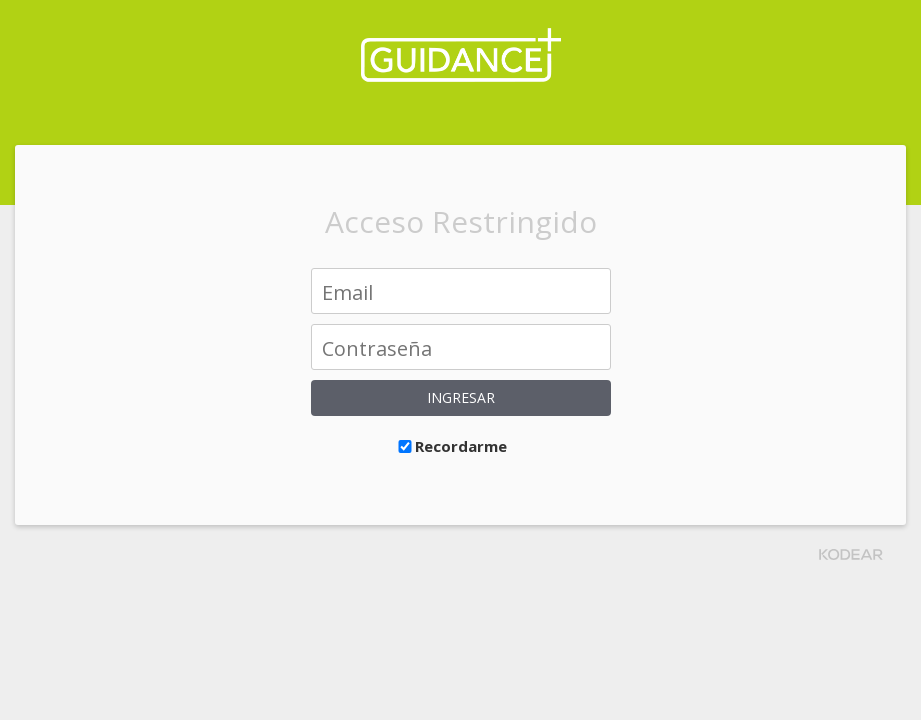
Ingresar (461, 397)
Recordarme (451, 446)
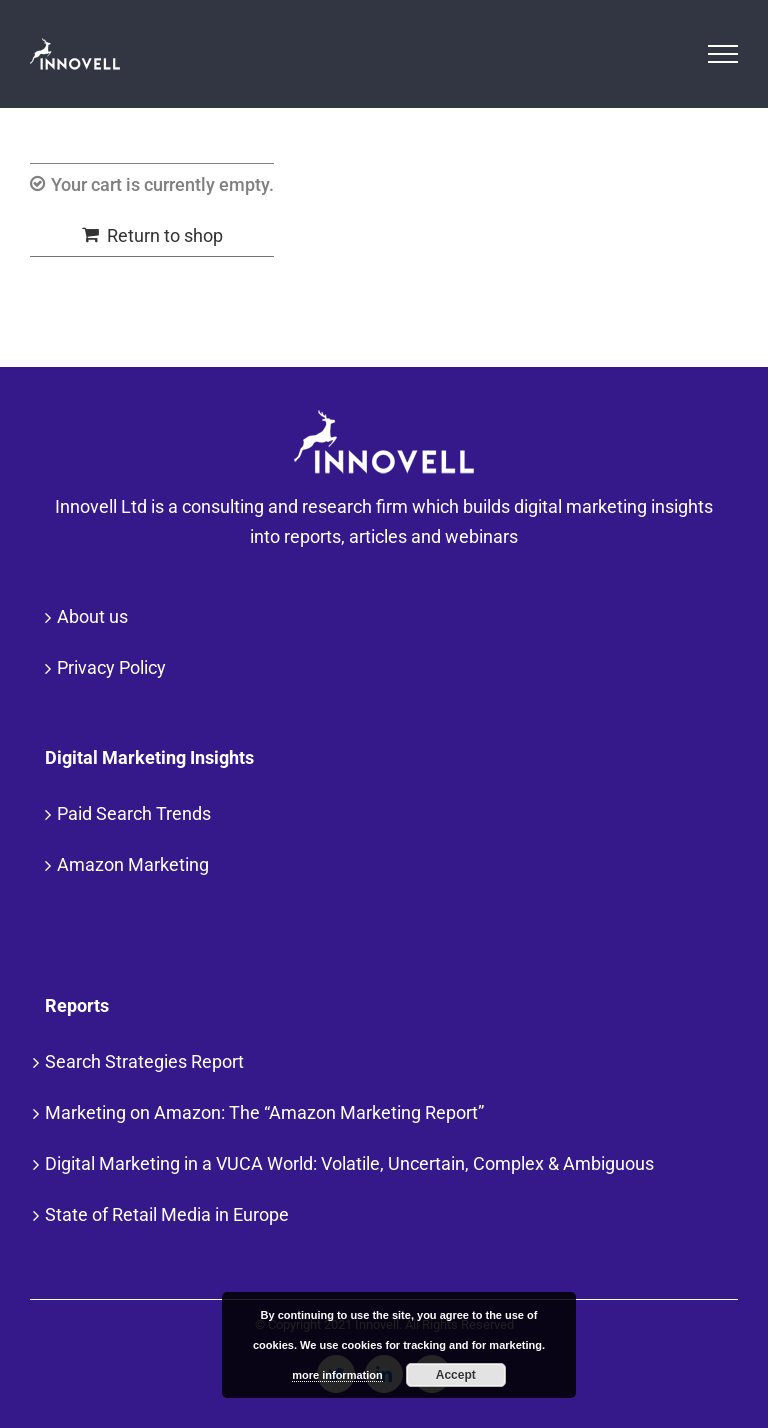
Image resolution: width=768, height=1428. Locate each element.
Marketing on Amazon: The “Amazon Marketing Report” (264, 1112)
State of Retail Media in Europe (167, 1214)
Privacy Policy (111, 667)
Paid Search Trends (134, 813)
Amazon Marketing (133, 864)
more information (337, 1375)
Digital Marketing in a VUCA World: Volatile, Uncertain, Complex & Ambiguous (349, 1163)
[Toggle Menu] (723, 54)
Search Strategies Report (144, 1061)
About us (92, 616)
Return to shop (165, 235)
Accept (456, 1375)
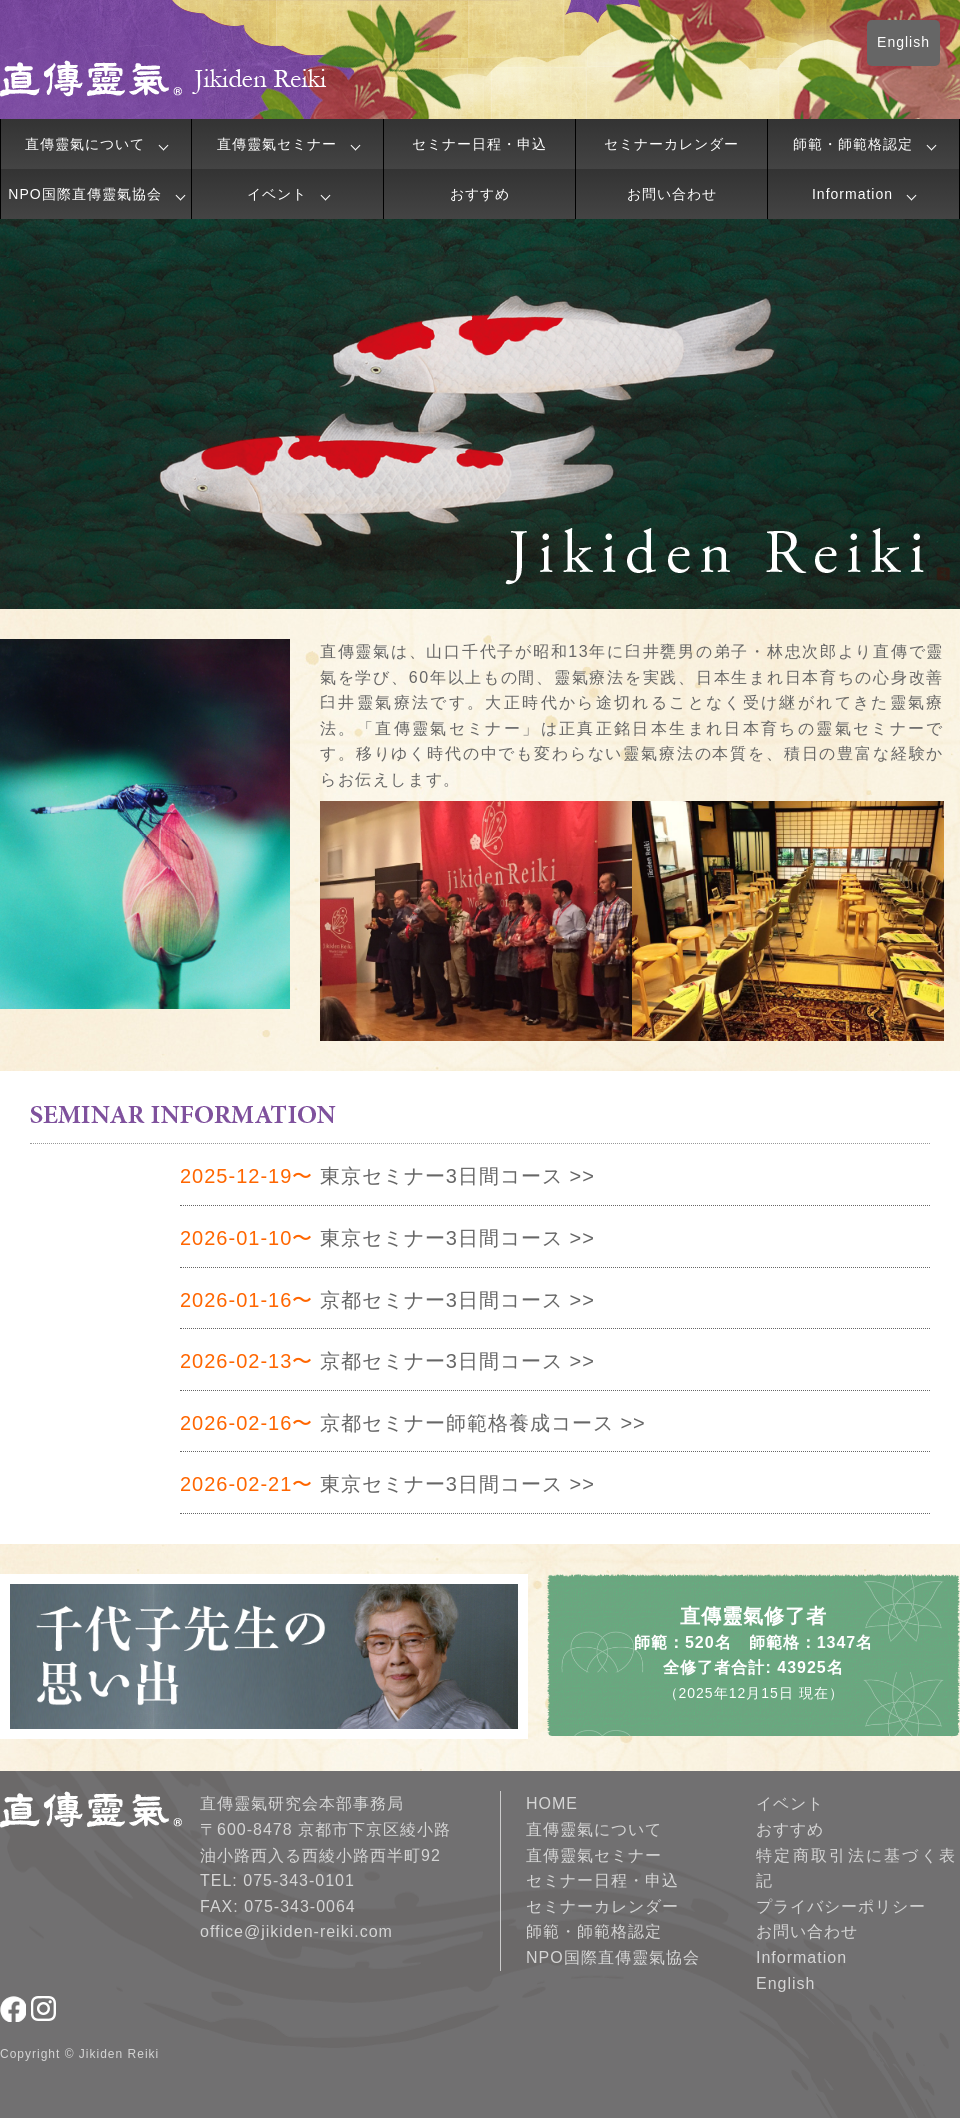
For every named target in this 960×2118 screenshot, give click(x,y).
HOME (552, 1803)
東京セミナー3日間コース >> (387, 1176)
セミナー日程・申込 (479, 144)
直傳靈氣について (85, 144)
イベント (277, 194)
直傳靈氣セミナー (277, 144)
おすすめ (480, 194)
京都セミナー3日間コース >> (387, 1300)
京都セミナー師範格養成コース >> (413, 1423)
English (903, 42)
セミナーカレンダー (671, 144)
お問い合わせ (672, 194)
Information (852, 194)
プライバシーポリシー (841, 1906)
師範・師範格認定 (853, 144)
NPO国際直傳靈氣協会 (84, 194)
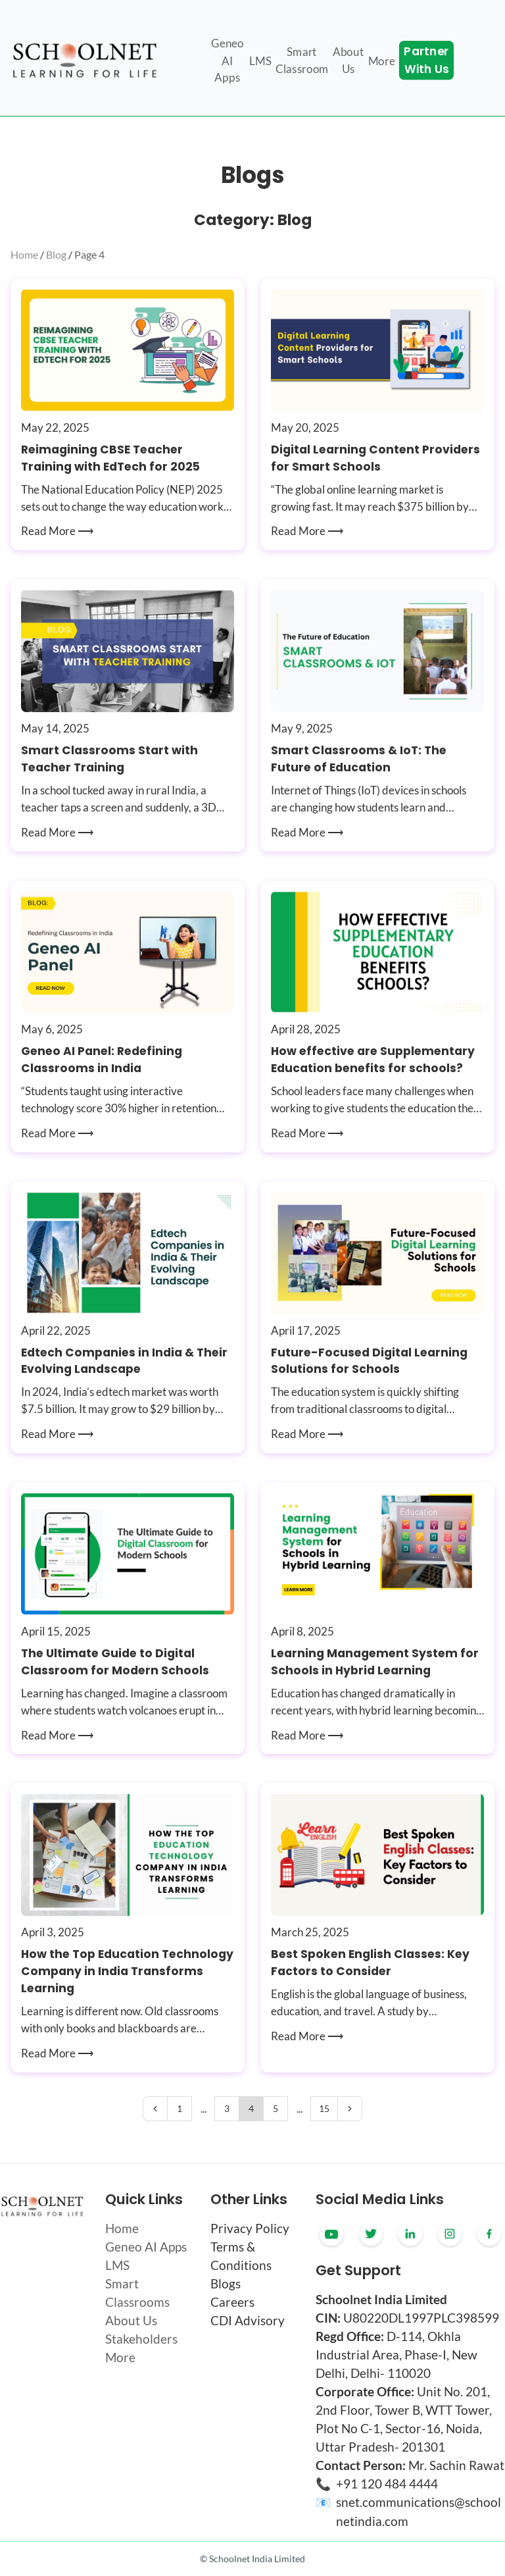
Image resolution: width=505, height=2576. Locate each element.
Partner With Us (426, 60)
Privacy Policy (249, 2228)
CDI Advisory (247, 2320)
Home (24, 254)
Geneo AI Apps (146, 2247)
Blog (56, 254)
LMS (117, 2265)
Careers (232, 2302)
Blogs (225, 2284)
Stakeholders (141, 2339)
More (120, 2357)
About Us (131, 2320)
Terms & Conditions (241, 2256)
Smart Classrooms (137, 2293)
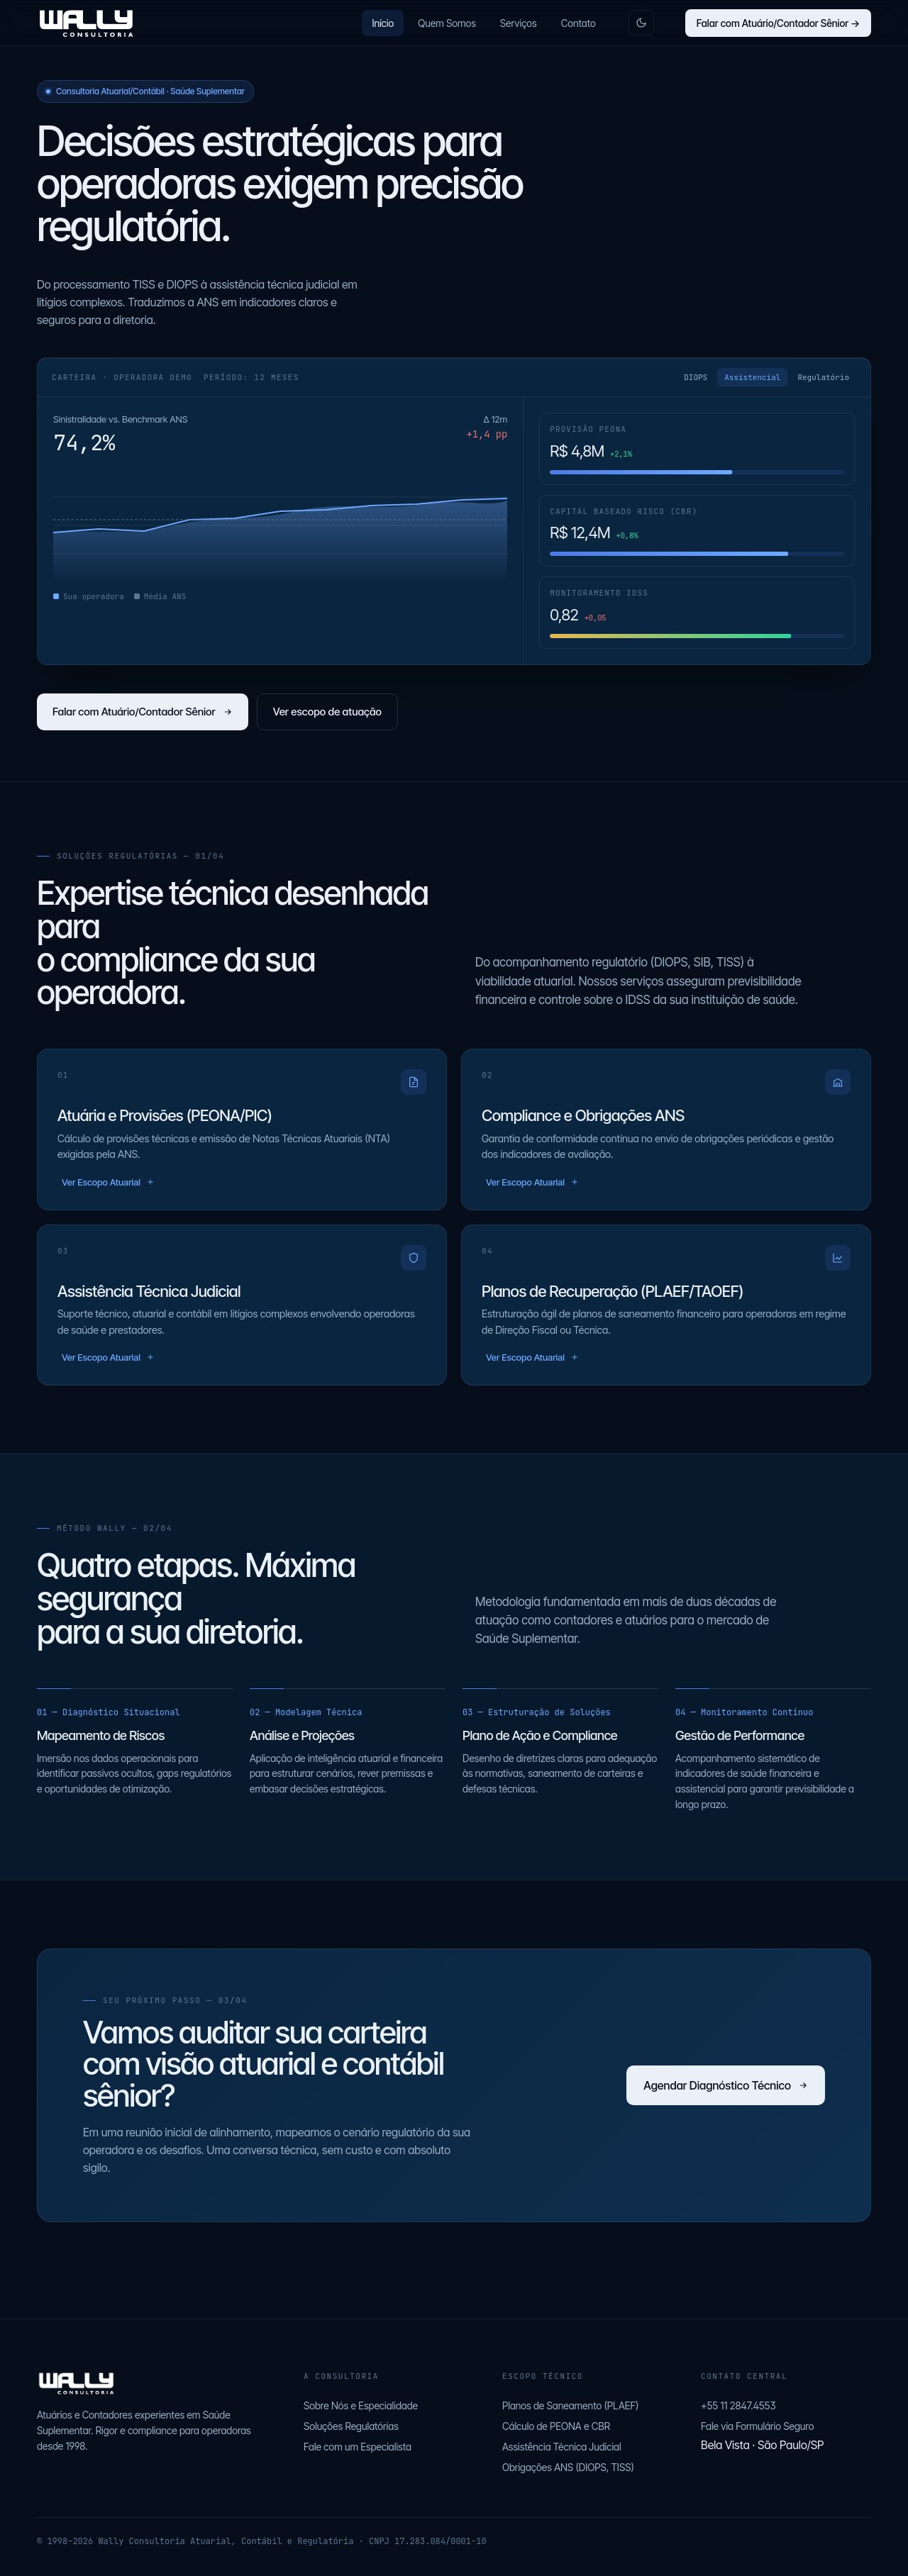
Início (383, 23)
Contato (578, 23)
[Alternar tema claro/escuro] (641, 22)
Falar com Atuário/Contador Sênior (142, 711)
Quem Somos (447, 23)
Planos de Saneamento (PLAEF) (570, 2405)
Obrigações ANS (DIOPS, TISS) (568, 2467)
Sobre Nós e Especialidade (361, 2405)
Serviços (518, 23)
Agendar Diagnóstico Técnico (725, 2085)
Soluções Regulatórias (351, 2426)
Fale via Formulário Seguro (757, 2426)
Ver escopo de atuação (327, 711)
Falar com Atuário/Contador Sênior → (778, 23)
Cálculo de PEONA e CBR (556, 2426)
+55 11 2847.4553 (738, 2405)
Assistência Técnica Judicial (561, 2447)
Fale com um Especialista (357, 2447)
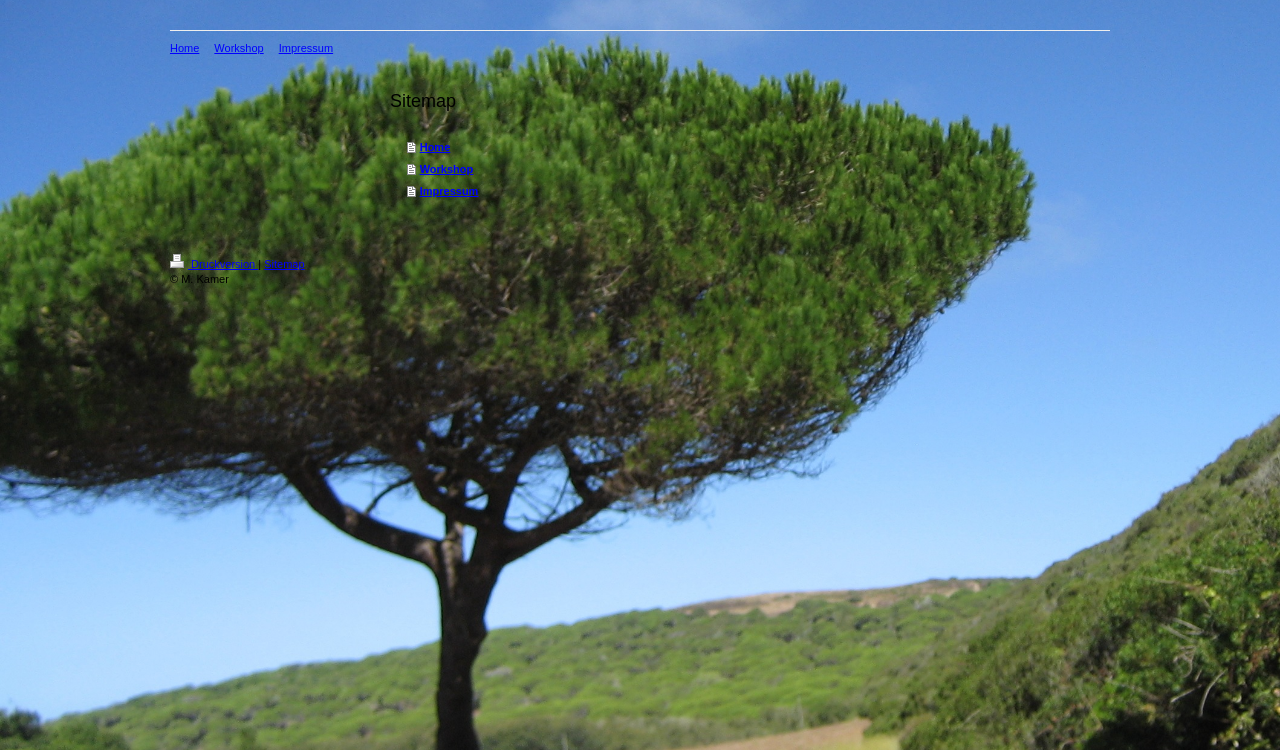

-=-=-

__WRITTEN EXERCISE__.
Can you change every "Privacy Policy" in the data above to "Privacy Notice", keeping everything else the same, and give the data back without the pictures?

__ANSWER__.
Ingresar (461, 397)
Recordarme (451, 446)
Image resolution: width=768, height=1428. Locate each element.
Marketing on Amazon: The “Amazon Marketing Report” (264, 1112)
State of Retail Media in Europe (167, 1214)
Privacy Notice (111, 667)
Paid Search Trends (134, 813)
Amazon Marketing (133, 864)
more information (337, 1375)
Digital Marketing in a VUCA World: Volatile, Uncertain, Complex & Ambiguous (349, 1163)
[Toggle Menu] (723, 54)
Search Strategies Report (144, 1061)
About us (92, 616)
Return to shop (165, 235)
Accept (456, 1375)
For every named target in this 960×2118 screenshot, give click(x,y).
HOME (552, 1803)
東京セミナー3日間コース >> (387, 1176)
セミナー日程・申込 (479, 144)
直傳靈氣について (85, 144)
イベント (277, 194)
直傳靈氣セミナー (277, 144)
おすすめ (480, 194)
京都セミナー3日間コース >> (387, 1300)
京都セミナー師範格養成コース >> (413, 1423)
English (903, 42)
セミナーカレンダー (671, 144)
お問い合わせ (672, 194)
Information (852, 194)
プライバシーポリシー (841, 1906)
師範・師範格認定 (853, 144)
NPO国際直傳靈氣協会 (84, 194)
Image resolution: width=505, height=2576. Locate each element.
Partner With Us (426, 60)
Privacy Notice (249, 2228)
CDI Advisory (247, 2320)
Home (24, 254)
Geneo AI Apps (146, 2247)
Blog (56, 254)
LMS (117, 2265)
Careers (232, 2302)
Blogs (225, 2284)
Stakeholders (141, 2339)
More (120, 2357)
About Us (131, 2320)
Terms & Conditions (241, 2256)
Smart Classrooms (137, 2293)
Início (383, 23)
Contato (578, 23)
[Alternar tema claro/escuro] (641, 22)
Falar com Atuário/Contador Sênior (142, 711)
Quem Somos (447, 23)
Planos de Saneamento (PLAEF) (570, 2405)
Obrigações ANS (DIOPS, TISS) (568, 2467)
Sobre Nós e Especialidade (361, 2405)
Serviços (518, 23)
Agendar Diagnóstico Técnico (725, 2085)
Soluções Regulatórias (351, 2426)
Fale via Formulário Seguro (757, 2426)
Ver escopo de atuação (327, 711)
Falar com Atuário/Contador Sênior → (778, 23)
Cálculo de PEONA e CBR (556, 2426)
+55 11 2847.4553 (738, 2405)
Assistência Técnica Judicial (561, 2447)
Fale com um Especialista (357, 2447)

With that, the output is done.